PARIS — At a sports bar in the busy Saint-Germain-des-Prés neighborhood, subdued soccer fans gathered Tuesday night to watch the French national team take on England in London.
Before the friendly match got underway, France's national anthem — "La Marseillaise" — rang out across Wembley Stadium, where 70,000 people, including British Prime Minister David Cameron and Prince William, packed the stands.
English and French players stood in unity on the field, as spectators waved French flags and showed off cheeks painted with red, white and blue stripes.
After the opening anthem ended, patrons at The Moose, a Canadian bar popular with sports fans, broke into steady applause.
"I feel more French than ever since these attacks," said Calvin Creutz, an 18-year old student at Sciences-Po university, who came out specifically to watch the game.
While a "bizarre" atmosphere still lingers in Paris, Creutz told NBC News that the public show of solidarity was important following Friday's terror attacks, which left 129 people dead and 350 others wounded across six sites, including the Stade de France stadium.
There, suicide bombers unleashed explosives outside of the arena while France's soccer team played Germany.

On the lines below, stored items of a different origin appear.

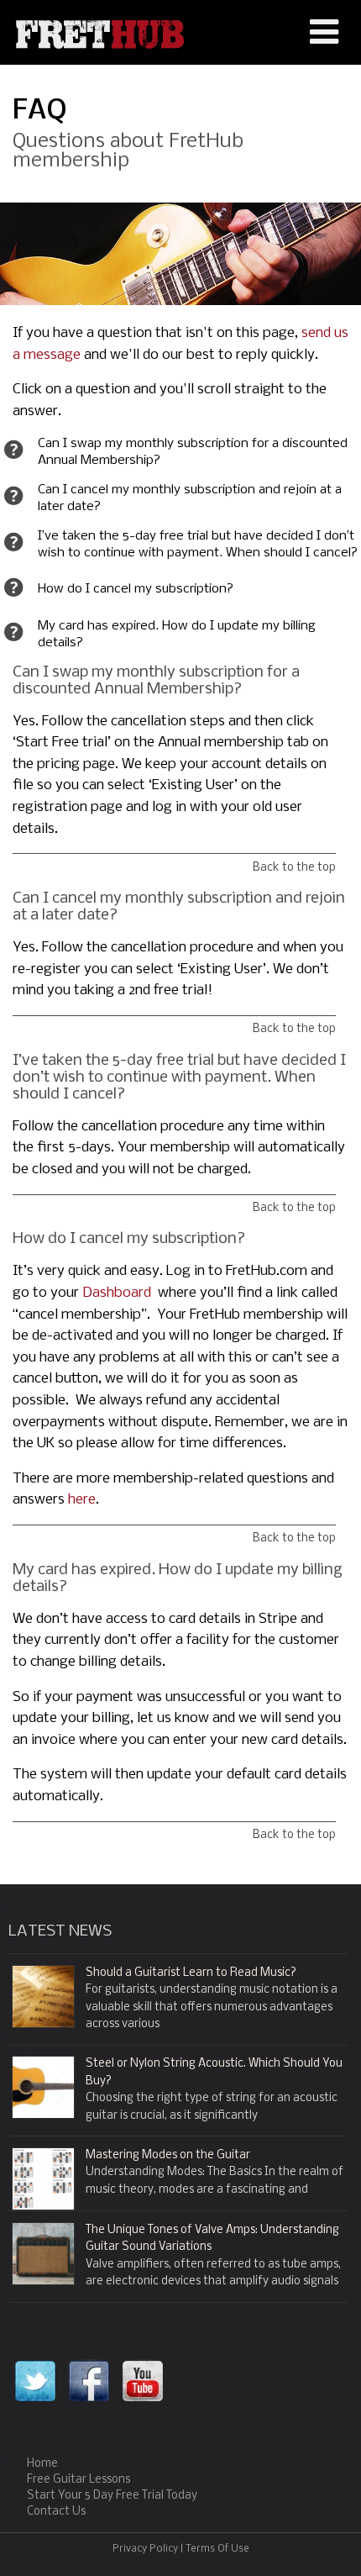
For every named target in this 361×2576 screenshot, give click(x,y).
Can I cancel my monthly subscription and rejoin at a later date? (190, 498)
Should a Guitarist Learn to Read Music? (191, 1973)
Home (42, 2463)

Earlier on Tuesday, another soccer stadium in Hanover, Germany, was evacuated before Tuesday night's match between Germany and the Netherlands after police warned of a "potential threat to spectators." No explosives or arrests were immediately made, police said.
"It is a symbol of unity," Creutz said amid the renewed flurry of French patriotism. "Today we are more and more united against these crimes."
His friend, Hugo Kennedy, agreed. "The Marseillaise means a lot more now," said Kennedy, whose father owns The Moose.
After the national anthem was sung, the French and English teams stood side by side on the pitch while cheers and applause washed over them.
The players of both teams — wearing black armbands — also observed a moment of silence to remember the victims.
The stadium was lit up in red, white and blue, and France's famous motto — Liberté, Egalité, Fraternité — was emblazoned in colored lights for all to see.
The England-France match up ended without a hitch — and England claiming a 2-0 victory.
London resident Ben Lyons, who was at the stadium, said he set up a Change.org petition to ask the Football Association to donate the proceeds of Tuesday's game to the charity Doctors Without Borders.
He told NBC News that the petition has more than 150,000 signatures.
"Football is a sport that brings people together," he said, "and England and France are obviously old rivals in football — but actually this is a chance for people to come together and stand for something good."
Michael Kennedy, owner of The Moose bar, said Paris remains "in a bit of a cloud" since Friday's attacks. His watering hole has seen dozens of cancellations in recent days, and the usually rowdy Sunday night regulars who come in to watch American football were fewer this week.
"People are on edge ... they are trying to live normally," said Michael Kennedy, 52. "You want to get back on with your lives."